Segment Open

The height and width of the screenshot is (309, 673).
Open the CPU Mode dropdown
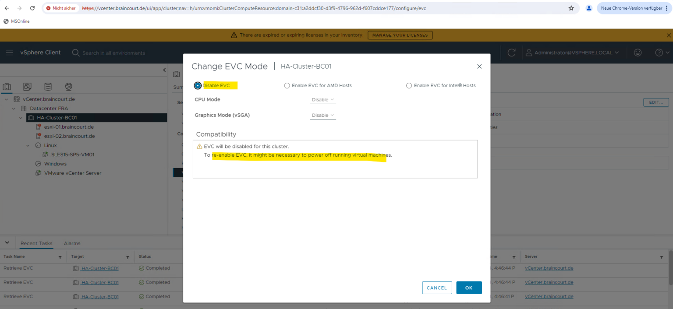(323, 99)
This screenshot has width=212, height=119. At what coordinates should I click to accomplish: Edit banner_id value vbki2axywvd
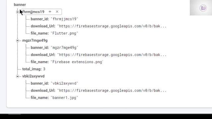(64, 83)
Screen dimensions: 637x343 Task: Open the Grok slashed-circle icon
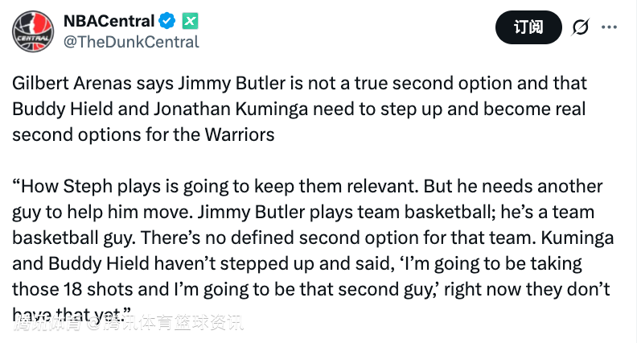pyautogui.click(x=579, y=27)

Segment Closed

◆ Task goal ◆
An exact copy of the records above is needed, with the pictures removed.

◆ The answer ◆
The height and width of the screenshot is (309, 673).
Open the CPU Mode dropdown
(323, 99)
This screenshot has width=212, height=119. At what coordinates should I click to accomplish: Edit banner_id value vbki2axywvd
(64, 83)
Screen dimensions: 637x343 Task: Open the Grok slashed-circle icon
pyautogui.click(x=579, y=27)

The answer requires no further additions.